The hardware consists of the following elements: a commercially available optical mouse and an electronic sphygmomanometer. The electronic sphygmomanometer consists of a pressure cuff assembly that has the following components: inflatable air bag, a solenoid, an extender arm, a motorized air pump, a pressure sensor, and a release valve.
The solenoid and the extender arm are used to extend the cuff assembly out of the mouse housing so it can be used for taking blood pressure. The air pump provides the pressurized air to selectively expand the air bag so that it grasps the user’s finger when it is inserted into the finger cuff. The pressure sensor senses the pressure at the interface between the air bag and the finger surface. The release valve is used to release air from the air bag at a rate that is related to how the pressure sensor oscillometrically senses the systolic and diastolic blood pressure at the finger.
The blood pressure monitoring components that are situated in the mouse housing receive commands from the application software such as “start monitoring” to begin each testing session and that software also receives back the readings taken by the sensors in the mouse. That data communication is done through an MCA and USB to the UART bridge using the PC’s USB port.
The actual taking of an individual’s blood pressure using the MDMouse device proceeds as follows: The pressure of the cuff against the finger inserted into the cuff opening is initially increased until arterial vessel pulsation is beyond cutoff (total occlusion or shutdown of the artery). The cuff pressure is then slowly decreased until the first detection of arterial vessel pulsation occurs (the first pumping of the heart also commonly known as Korotkoff Phase I). The corresponding cuff pressure at this point will be substantially equal to systolic blood pressure, which is the pressure when the heart is pumping.

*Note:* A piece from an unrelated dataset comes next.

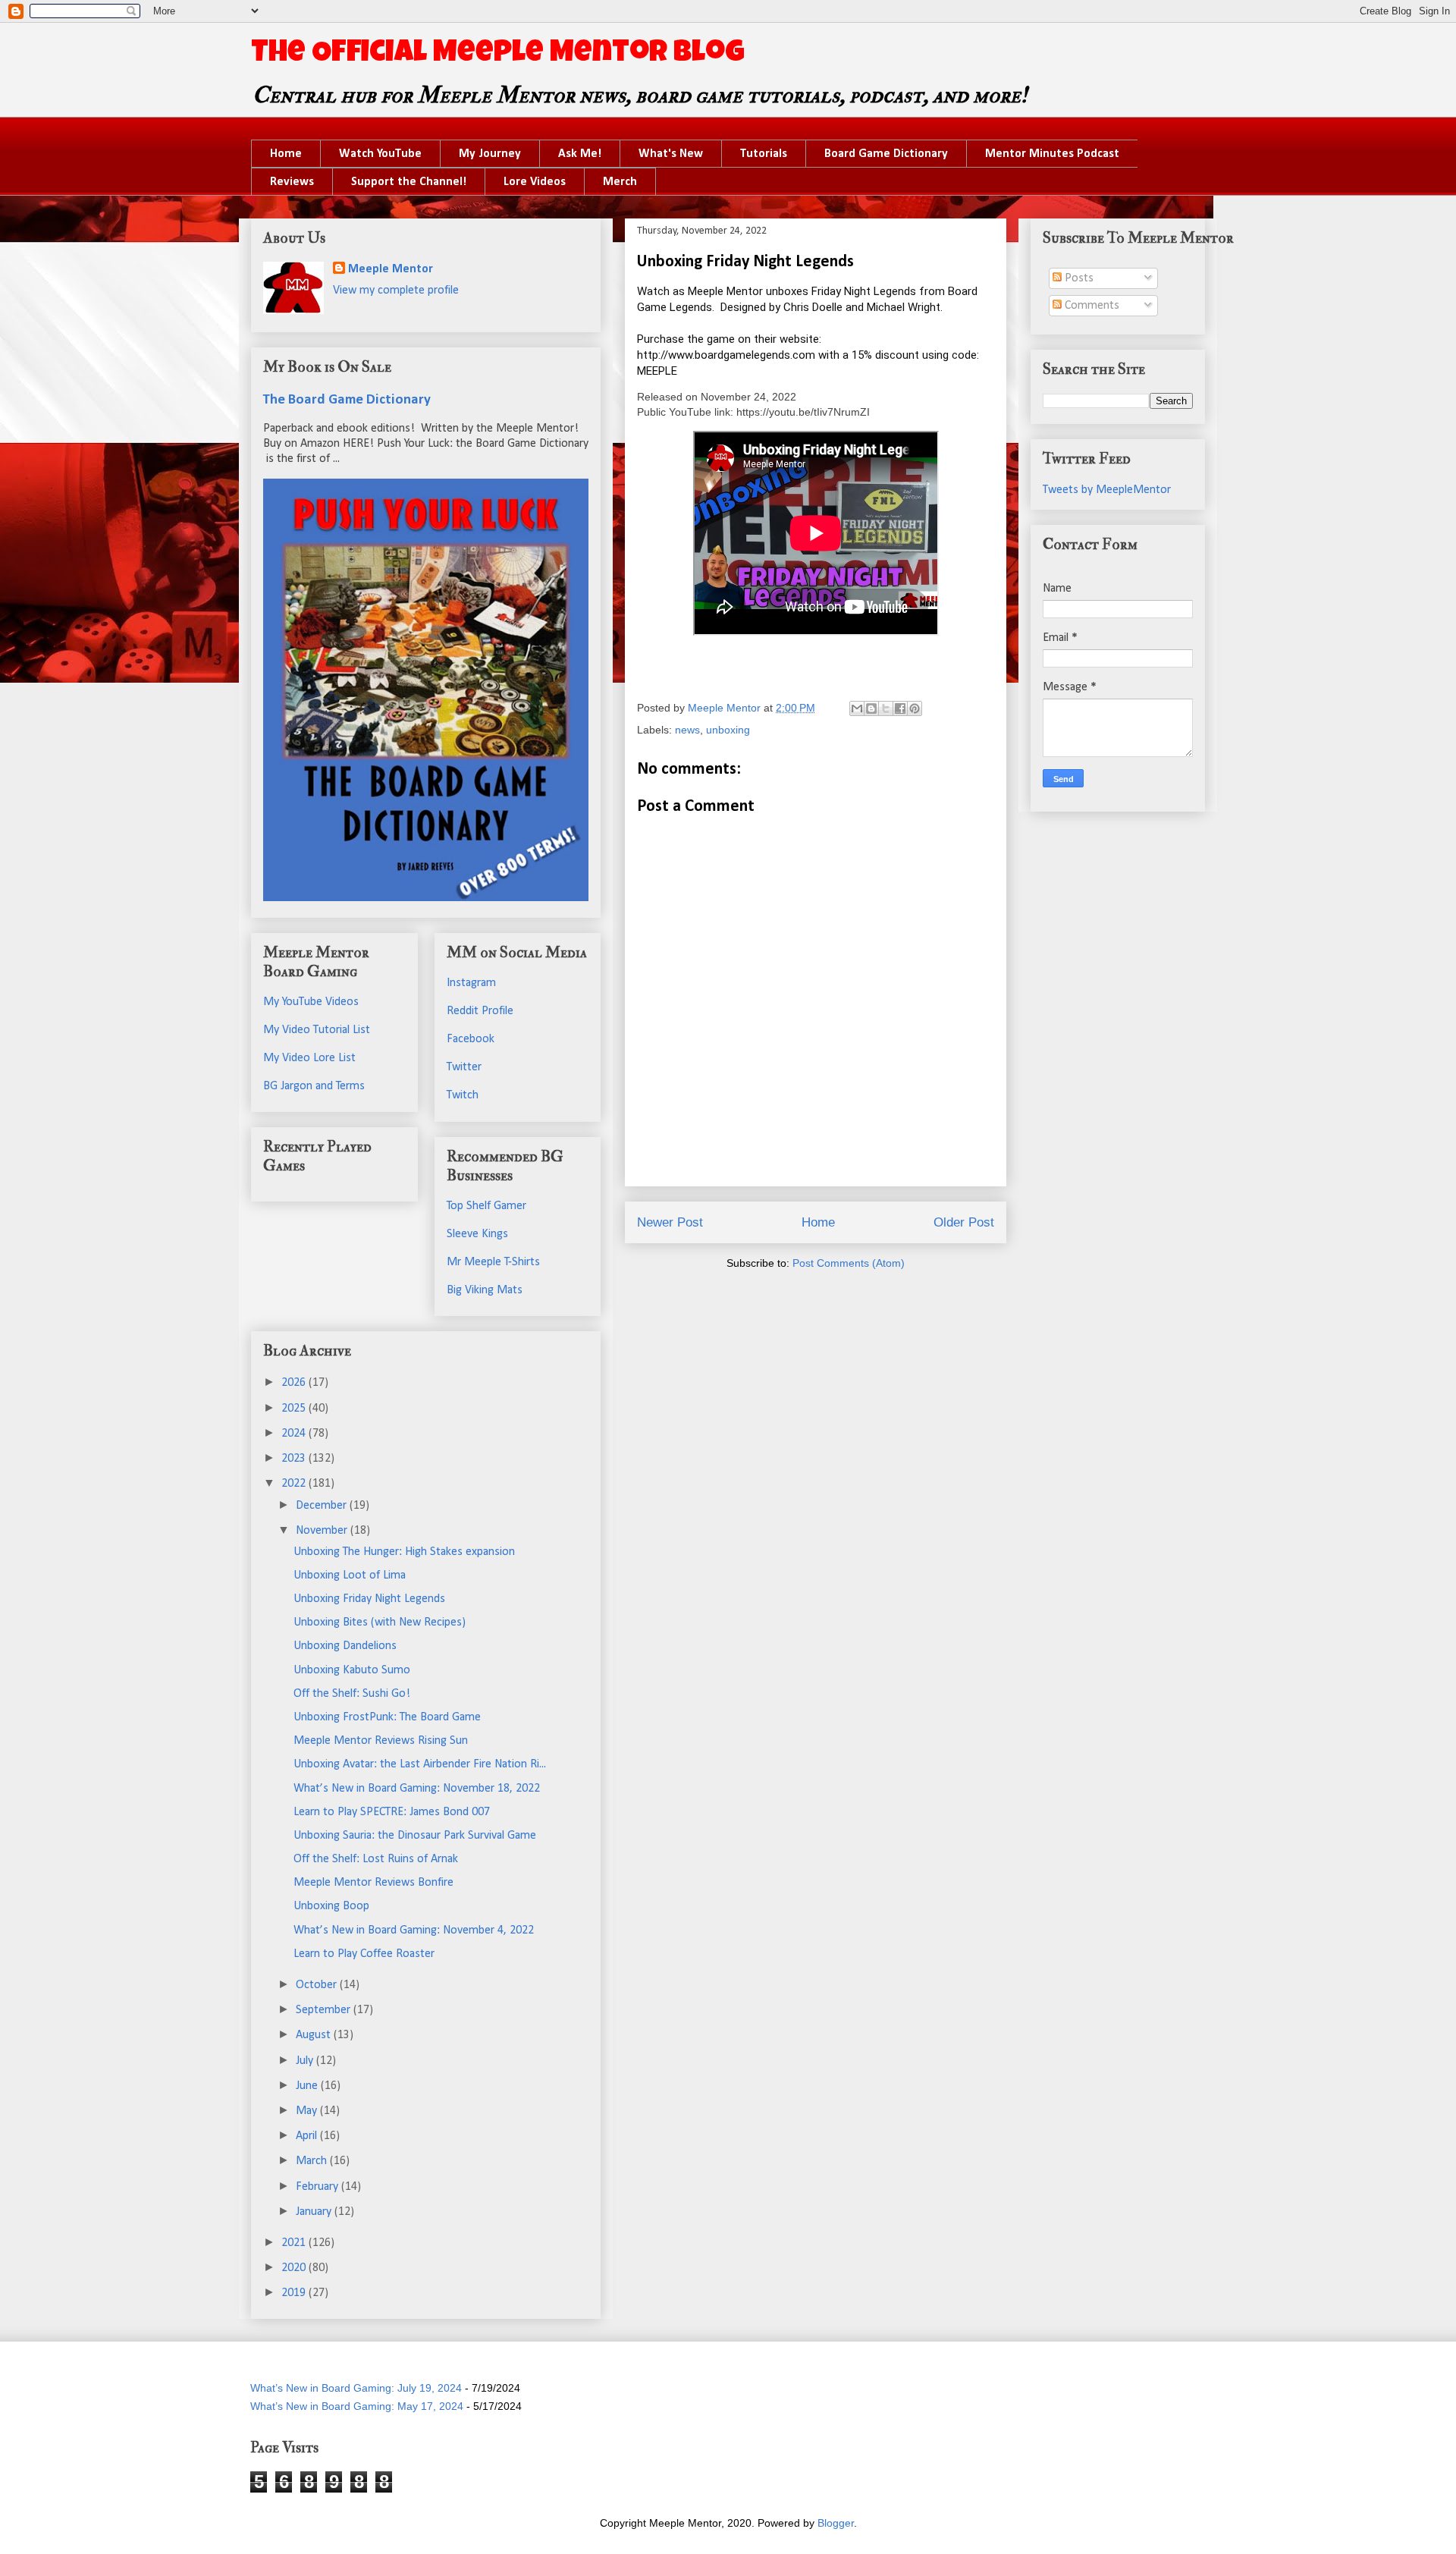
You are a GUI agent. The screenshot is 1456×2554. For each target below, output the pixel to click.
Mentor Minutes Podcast (1052, 154)
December (323, 1506)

As cuff pressure continues to decrease, arterial vessel pulsations will eventually become undetectable through the cuff because of the lack of adequate cuff pressure to sense those pulsations (commonly known as Korotkoff Phase V). The pressure of the cuff at this point will be substantially equal to diastolic blood pressure — the pressure when the heart is at rest. The frequency of pulsations sensed between the systolic and diastolic pressures is measured and is substantially equal to the heartbeat rate or pulse rate of the individual. These two cuff pressures and the pulsation frequency are measured and captured by the MDMouse application software.
The application software installed on the user’s PC then utilizes the digital data to create a display of the individual’s blood pressure readings and pulse rate. The software also provides additional functions including recording the data and graphically plotting data over a number of parameters such as three-day averages. Communication of the data is also handled by the application software, including sending emails to medical personnel or archiving data.
This device goes beyond the standard use of the oscillometric process using a PC rather than a micro-chip, as is the case with other blood pressure monitors. Because the end result of blood pressure monitoring using the oscillo- metric process is a collection of data points, the more data that can be generated, the better the result. By using the PC’s significantly greater compute power, the MDMouse can generate many thousands of data points instead of the many hundreds that the typical BP monitor works with.
CalHealth anticipates having its first MDMouse product available for purchase by May or June of 2011.